From c25d3e23de63d0cab676a76a1bb3e497640cc2a6 Mon Sep 17 00:00:00 2001
From: Luke Kenneth Casson Leighton <lkcl@lkcl.net>
Date: Thu, 9 Jul 2020 11:49:51 +0100
Subject: [PATCH] remove xer_ca from DIV pipeline (took a bit of messing about)

---
 src/soc/fu/div/core_stages.py           |   6 +-
 src/soc/fu/div/input_stage.py           |   3 +
 src/soc/fu/div/output_stage.py          | 126 ++++++++++++++++++++++--
 src/soc/fu/div/pipeline.py              |  10 +-
 src/soc/fu/div/setup_stage.py           |   1 -
 src/soc/fu/div/test/test_pipe_caller.py |   5 -
 src/soc/fu/mul/output_stage.py          |  12 +++
 src/soc/fu/mul/pipeline.py              |   2 +-
 src/soc/fu/pipe_data.py                 |   7 +-
 9 files changed, 147 insertions(+), 25 deletions(-)
 create mode 100644 src/soc/fu/mul/output_stage.py

diff --git a/src/soc/fu/div/core_stages.py b/src/soc/fu/div/core_stages.py
index 3bbde7db..fdbe8659 100644
--- a/src/soc/fu/div/core_stages.py
+++ b/src/soc/fu/div/core_stages.py
@@ -3,14 +3,14 @@
 
 from nmigen import (Module, Signal, Cat, Repl, Mux, Const, Array)
 from nmutil.pipemodbase import PipeModBase
-from soc.fu.logical.pipe_data import LogicalInputData
-from soc.fu.alu.pipe_data import ALUOutputData
 from ieee754.part.partsig import PartitionedSignal
 from soc.decoder.power_enums import InternalOp
 
 from soc.decoder.power_fields import DecodeFields
 from soc.decoder.power_fieldsn import SignalBitRange
-from soc.fu.div.pipe_data import CoreInputData, CoreInterstageData, CoreOutputData
+from soc.fu.div.pipe_data import (CoreInputData,
+                                  CoreInterstageData,
+                                  CoreOutputData)
 from ieee754.div_rem_sqrt_rsqrt.core import (DivPipeCoreSetupStage,
                                              DivPipeCoreCalculateStage,
                                              DivPipeCoreFinalStage)
diff --git a/src/soc/fu/div/input_stage.py b/src/soc/fu/div/input_stage.py
index 0849aded..a9ad6652 100644
--- a/src/soc/fu/div/input_stage.py
+++ b/src/soc/fu/div/input_stage.py
@@ -7,6 +7,9 @@ from soc.fu.div.pipe_data import DIVInputData
 
 # simply over-ride ALUInputStage ispec / ospec
 class DivMulInputStage(ALUInputStage):
+    def __init__(self, pspec):
+        super().__init__(pspec)
+
     def ispec(self): return DIVInputData(self.pspec)

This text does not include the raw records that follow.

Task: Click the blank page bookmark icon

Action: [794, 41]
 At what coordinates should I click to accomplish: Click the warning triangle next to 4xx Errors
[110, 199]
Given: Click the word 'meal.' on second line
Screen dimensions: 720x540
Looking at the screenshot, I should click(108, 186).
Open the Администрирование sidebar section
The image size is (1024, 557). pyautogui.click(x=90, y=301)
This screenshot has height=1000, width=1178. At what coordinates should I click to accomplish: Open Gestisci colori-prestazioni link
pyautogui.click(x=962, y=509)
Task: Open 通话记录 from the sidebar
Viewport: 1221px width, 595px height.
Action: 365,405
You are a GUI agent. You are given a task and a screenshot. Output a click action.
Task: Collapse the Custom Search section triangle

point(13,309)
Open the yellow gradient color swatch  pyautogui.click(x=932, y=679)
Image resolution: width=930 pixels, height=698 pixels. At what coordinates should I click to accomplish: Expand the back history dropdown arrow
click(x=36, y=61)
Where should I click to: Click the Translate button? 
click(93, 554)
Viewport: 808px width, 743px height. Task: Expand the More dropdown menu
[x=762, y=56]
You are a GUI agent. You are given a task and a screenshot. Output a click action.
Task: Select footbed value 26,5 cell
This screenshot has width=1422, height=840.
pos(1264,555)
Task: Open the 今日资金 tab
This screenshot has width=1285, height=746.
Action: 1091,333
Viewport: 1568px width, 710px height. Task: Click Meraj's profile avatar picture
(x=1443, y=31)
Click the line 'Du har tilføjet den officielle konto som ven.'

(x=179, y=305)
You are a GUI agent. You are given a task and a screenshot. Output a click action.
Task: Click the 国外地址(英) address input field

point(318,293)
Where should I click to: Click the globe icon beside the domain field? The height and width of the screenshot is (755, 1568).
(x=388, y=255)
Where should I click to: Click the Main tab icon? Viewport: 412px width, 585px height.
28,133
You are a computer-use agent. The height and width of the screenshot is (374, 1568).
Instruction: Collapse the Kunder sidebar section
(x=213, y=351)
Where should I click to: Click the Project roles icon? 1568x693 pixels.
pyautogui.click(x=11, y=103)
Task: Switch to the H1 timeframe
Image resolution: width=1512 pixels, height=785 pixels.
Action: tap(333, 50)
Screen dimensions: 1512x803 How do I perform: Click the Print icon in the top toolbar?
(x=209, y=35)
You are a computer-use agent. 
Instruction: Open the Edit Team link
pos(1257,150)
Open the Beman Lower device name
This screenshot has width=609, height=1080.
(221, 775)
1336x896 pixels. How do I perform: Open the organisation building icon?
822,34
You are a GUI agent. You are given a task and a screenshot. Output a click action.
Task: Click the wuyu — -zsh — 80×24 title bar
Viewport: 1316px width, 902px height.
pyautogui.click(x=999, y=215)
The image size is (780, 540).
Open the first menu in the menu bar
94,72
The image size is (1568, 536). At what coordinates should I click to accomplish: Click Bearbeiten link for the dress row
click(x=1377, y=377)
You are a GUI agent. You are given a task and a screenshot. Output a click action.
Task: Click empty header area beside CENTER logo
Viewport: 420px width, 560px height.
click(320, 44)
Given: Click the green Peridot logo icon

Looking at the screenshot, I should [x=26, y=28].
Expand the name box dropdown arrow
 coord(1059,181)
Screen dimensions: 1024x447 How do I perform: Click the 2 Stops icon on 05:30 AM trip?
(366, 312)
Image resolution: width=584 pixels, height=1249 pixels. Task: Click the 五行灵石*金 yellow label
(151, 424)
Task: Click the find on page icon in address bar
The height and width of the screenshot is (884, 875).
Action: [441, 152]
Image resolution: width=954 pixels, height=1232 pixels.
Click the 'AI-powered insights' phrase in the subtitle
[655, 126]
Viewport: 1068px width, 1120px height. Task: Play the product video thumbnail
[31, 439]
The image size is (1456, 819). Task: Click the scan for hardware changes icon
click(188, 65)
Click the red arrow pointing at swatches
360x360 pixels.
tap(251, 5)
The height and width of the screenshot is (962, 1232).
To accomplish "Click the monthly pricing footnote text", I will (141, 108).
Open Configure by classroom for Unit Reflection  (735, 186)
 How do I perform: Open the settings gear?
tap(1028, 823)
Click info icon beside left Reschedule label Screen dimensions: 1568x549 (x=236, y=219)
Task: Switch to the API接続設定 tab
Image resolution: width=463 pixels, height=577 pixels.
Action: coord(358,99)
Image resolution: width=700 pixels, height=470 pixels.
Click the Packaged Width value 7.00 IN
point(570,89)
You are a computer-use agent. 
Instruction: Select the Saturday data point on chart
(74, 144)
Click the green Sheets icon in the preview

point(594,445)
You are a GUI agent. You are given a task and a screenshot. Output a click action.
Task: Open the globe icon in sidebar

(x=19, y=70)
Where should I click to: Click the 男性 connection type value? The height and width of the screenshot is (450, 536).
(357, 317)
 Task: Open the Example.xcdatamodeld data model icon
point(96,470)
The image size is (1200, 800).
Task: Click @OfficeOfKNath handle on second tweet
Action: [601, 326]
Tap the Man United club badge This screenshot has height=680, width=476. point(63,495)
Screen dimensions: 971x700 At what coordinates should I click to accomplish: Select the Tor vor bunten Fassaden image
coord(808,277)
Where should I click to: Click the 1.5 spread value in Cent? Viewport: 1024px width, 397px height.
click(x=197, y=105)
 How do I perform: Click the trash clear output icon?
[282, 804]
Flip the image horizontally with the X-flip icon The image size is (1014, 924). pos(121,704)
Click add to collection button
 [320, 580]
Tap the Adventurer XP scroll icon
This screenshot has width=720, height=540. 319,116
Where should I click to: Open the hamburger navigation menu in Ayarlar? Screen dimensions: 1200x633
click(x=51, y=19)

     def ospec(self): return DIVInputData(self.pspec)
 
diff --git a/src/soc/fu/div/output_stage.py b/src/soc/fu/div/output_stage.py
index 67848dbe..9eb16f6c 100644
--- a/src/soc/fu/div/output_stage.py
+++ b/src/soc/fu/div/output_stage.py
@@ -1,12 +1,120 @@
-# This stage is intended to adjust the input data before sending it to
-# the actual ALU. Things like handling inverting the input, xer_ca
-# generation for subtraction, and handling of immediates should happen
-# in the base class (CommonOutputStage.elaborate).
-from soc.fu.alu.output_stage import ALUOutputStage
+# This stage is the setup stage that converts the inputs
+# into the values expected by DivPipeCore
+
+from nmigen import (Module, Signal, Cat, Repl, Mux, Const, Array)
+from nmutil.pipemodbase import PipeModBase
+from soc.fu.logical.pipe_data import LogicalInputData
 from soc.fu.div.pipe_data import DivMulOutputData
+from ieee754.part.partsig import PartitionedSignal
+from soc.decoder.power_enums import InternalOp
+
+from soc.decoder.power_fields import DecodeFields
+from soc.decoder.power_fieldsn import SignalBitRange
+from soc.fu.div.pipe_data import CoreOutputData
+
+
+class DivOutputStage(PipeModBase):
+    def __init__(self, pspec):
+        super().__init__(pspec, "output_stage")
+        self.fields = DecodeFields(SignalBitRange, [self.i.ctx.op.insn])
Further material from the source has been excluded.